§ **WORK TASK**
Starting at the first line of the data below, retype every line up to and including the one containing "[Open side menu] (122, 185)".

Data entries
☆ ☆ ☆ ☆ ☆ ☆ ☆

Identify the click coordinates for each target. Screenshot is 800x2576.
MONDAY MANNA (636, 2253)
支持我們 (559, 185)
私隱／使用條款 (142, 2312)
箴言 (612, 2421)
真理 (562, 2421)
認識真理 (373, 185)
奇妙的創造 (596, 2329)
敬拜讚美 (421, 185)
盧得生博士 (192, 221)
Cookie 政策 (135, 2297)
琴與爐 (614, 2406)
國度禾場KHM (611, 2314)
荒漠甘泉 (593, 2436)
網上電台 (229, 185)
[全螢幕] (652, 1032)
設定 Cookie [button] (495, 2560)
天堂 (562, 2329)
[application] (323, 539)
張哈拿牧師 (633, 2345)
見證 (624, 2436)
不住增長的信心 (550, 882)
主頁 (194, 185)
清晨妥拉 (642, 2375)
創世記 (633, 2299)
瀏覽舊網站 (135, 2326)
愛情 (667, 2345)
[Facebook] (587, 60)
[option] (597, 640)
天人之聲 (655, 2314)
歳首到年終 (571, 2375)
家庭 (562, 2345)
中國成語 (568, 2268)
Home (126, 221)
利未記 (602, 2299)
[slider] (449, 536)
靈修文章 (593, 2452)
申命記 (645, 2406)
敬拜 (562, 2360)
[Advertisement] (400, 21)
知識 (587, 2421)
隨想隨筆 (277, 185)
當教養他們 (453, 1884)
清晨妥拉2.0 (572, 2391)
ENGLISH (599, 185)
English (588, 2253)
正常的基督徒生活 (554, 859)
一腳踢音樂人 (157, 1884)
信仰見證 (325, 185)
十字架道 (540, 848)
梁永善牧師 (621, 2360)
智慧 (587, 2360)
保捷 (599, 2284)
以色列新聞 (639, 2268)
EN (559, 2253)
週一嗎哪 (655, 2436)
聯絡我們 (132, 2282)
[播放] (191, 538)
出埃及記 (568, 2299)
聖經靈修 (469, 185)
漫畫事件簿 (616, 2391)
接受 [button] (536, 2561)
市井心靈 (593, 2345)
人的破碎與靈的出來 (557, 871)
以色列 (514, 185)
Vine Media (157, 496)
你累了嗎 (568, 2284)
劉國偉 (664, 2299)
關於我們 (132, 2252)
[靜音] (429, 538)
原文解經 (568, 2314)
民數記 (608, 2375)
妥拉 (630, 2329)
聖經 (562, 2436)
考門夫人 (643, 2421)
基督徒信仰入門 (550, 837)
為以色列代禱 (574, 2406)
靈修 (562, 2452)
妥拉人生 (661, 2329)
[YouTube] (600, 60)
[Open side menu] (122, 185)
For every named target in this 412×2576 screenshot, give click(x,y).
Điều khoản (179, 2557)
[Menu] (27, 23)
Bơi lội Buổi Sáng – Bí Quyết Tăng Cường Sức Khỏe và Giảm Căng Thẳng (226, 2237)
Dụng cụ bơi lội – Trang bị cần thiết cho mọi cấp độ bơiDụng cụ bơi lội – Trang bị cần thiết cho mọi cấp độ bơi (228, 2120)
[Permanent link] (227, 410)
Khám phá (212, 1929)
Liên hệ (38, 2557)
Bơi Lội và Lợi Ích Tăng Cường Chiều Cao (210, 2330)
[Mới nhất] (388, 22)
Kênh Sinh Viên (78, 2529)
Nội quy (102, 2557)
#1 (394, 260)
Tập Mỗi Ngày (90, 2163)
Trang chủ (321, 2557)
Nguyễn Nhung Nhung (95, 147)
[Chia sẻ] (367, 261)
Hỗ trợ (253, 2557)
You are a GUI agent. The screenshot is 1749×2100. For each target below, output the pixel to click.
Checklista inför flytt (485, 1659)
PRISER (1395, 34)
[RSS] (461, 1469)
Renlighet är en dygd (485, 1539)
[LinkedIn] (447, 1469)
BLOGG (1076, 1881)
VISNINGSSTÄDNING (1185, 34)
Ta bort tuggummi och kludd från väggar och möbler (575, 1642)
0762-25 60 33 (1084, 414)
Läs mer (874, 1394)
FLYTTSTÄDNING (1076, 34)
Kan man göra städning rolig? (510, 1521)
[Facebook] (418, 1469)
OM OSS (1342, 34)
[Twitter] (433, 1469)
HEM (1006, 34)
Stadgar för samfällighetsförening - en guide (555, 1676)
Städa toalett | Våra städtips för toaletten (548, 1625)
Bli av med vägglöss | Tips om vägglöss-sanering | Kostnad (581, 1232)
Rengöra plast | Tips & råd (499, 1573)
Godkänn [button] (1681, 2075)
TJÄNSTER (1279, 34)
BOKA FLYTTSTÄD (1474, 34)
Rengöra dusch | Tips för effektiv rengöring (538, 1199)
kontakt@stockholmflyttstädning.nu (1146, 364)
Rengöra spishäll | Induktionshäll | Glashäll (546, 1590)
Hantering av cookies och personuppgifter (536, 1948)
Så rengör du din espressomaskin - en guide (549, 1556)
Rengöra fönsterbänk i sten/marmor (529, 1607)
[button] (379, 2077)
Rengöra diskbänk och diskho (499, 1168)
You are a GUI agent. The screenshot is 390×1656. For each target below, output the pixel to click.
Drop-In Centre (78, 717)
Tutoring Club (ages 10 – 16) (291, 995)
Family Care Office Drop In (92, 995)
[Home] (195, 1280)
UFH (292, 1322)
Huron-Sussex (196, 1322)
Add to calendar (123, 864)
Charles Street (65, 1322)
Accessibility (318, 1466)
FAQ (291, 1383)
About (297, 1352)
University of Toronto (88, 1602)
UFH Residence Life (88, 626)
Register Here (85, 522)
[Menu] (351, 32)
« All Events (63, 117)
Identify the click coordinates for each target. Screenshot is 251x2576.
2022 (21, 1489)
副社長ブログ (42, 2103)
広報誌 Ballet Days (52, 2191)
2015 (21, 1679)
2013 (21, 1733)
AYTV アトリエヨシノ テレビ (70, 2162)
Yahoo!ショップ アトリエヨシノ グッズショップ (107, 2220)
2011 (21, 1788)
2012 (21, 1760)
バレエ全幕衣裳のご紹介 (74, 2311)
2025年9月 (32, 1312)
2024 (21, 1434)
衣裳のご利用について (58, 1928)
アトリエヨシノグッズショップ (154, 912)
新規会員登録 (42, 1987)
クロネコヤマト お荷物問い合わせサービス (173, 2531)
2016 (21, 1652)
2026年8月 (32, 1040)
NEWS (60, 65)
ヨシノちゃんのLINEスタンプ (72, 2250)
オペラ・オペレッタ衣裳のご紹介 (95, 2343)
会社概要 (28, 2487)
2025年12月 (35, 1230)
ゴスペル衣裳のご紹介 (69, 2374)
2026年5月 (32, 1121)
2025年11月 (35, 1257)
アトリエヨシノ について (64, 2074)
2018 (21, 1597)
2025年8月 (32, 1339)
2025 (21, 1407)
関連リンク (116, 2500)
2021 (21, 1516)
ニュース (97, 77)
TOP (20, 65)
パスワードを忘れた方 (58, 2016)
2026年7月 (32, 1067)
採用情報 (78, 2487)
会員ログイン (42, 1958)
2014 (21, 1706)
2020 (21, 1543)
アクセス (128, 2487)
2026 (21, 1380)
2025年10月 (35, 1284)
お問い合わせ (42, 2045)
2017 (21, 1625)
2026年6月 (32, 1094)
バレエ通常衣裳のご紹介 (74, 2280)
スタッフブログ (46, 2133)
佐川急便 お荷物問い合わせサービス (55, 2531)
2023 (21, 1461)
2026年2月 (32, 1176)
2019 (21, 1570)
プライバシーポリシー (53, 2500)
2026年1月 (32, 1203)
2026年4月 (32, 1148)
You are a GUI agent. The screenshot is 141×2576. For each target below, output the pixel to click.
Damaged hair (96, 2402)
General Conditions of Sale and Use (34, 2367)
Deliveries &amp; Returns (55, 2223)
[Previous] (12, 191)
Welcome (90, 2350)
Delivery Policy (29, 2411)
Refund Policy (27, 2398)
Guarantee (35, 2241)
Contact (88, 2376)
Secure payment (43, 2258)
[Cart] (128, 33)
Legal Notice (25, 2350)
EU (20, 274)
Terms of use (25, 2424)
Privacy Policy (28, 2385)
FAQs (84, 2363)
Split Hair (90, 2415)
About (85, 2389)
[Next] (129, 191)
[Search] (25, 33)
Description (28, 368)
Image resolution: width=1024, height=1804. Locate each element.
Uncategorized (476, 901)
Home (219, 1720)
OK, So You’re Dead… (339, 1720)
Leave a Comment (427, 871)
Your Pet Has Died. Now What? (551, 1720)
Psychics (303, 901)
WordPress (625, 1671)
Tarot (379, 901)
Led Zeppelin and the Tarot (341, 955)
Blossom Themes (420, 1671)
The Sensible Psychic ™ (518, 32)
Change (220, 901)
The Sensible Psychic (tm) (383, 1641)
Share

☆ ☆ ☆ ☆ ☆ ☆ ☆

§ **SOLUTION TO THIS EXERCISE**
Identify the click coordinates for each target. Screenshot is 800x2576.
MONDAY MANNA (636, 2253)
支持我們 (559, 185)
私隱／使用條款 (142, 2312)
箴言 (612, 2421)
真理 (562, 2421)
認識真理 (373, 185)
奇妙的創造 (596, 2329)
敬拜讚美 (421, 185)
盧得生博士 (192, 221)
Cookie 政策 (135, 2297)
琴與爐 (614, 2406)
國度禾場KHM (611, 2314)
荒漠甘泉 (593, 2436)
網上電台 (229, 185)
[全螢幕] (652, 1032)
設定 Cookie [button] (495, 2560)
天堂 (562, 2329)
[application] (323, 539)
張哈拿牧師 (633, 2345)
見證 (624, 2436)
不住增長的信心 (550, 882)
主頁 (194, 185)
清晨妥拉 (642, 2375)
創世記 (633, 2299)
瀏覽舊網站 (135, 2326)
愛情 (667, 2345)
[Facebook] (587, 60)
[option] (597, 640)
天人之聲 (655, 2314)
歳首到年終 (571, 2375)
家庭 (562, 2345)
中國成語 (568, 2268)
Home (126, 221)
利未記 (602, 2299)
[slider] (449, 536)
靈修文章 (593, 2452)
申命記 (645, 2406)
敬拜 (562, 2360)
[Advertisement] (400, 21)
知識 (587, 2421)
隨想隨筆 (277, 185)
當教養他們 (453, 1884)
清晨妥拉2.0 (572, 2391)
ENGLISH (599, 185)
English (588, 2253)
正常的基督徒生活 (554, 859)
一腳踢音樂人 (157, 1884)
信仰見證 (325, 185)
十字架道 (540, 848)
梁永善牧師 (621, 2360)
智慧 (587, 2360)
保捷 (599, 2284)
以色列新聞 (639, 2268)
EN (559, 2253)
週一嗎哪 (655, 2436)
聯絡我們 (132, 2282)
[播放] (191, 538)
出埃及記 (568, 2299)
聖經靈修 (469, 185)
漫畫事件簿 (616, 2391)
接受 [button] (536, 2561)
市井心靈 (593, 2345)
人的破碎與靈的出來 (557, 871)
以色列 (514, 185)
Vine Media (157, 496)
你累了嗎 (568, 2284)
劉國偉 (664, 2299)
關於我們 (132, 2252)
[靜音] (429, 538)
原文解經 (568, 2314)
民數記 (608, 2375)
妥拉 (630, 2329)
聖經 (562, 2436)
考門夫人 (643, 2421)
基督徒信仰入門 (550, 837)
為以色列代禱 (574, 2406)
靈修 (562, 2452)
妥拉人生 (661, 2329)
[YouTube] (600, 60)
[Open side menu] (122, 185)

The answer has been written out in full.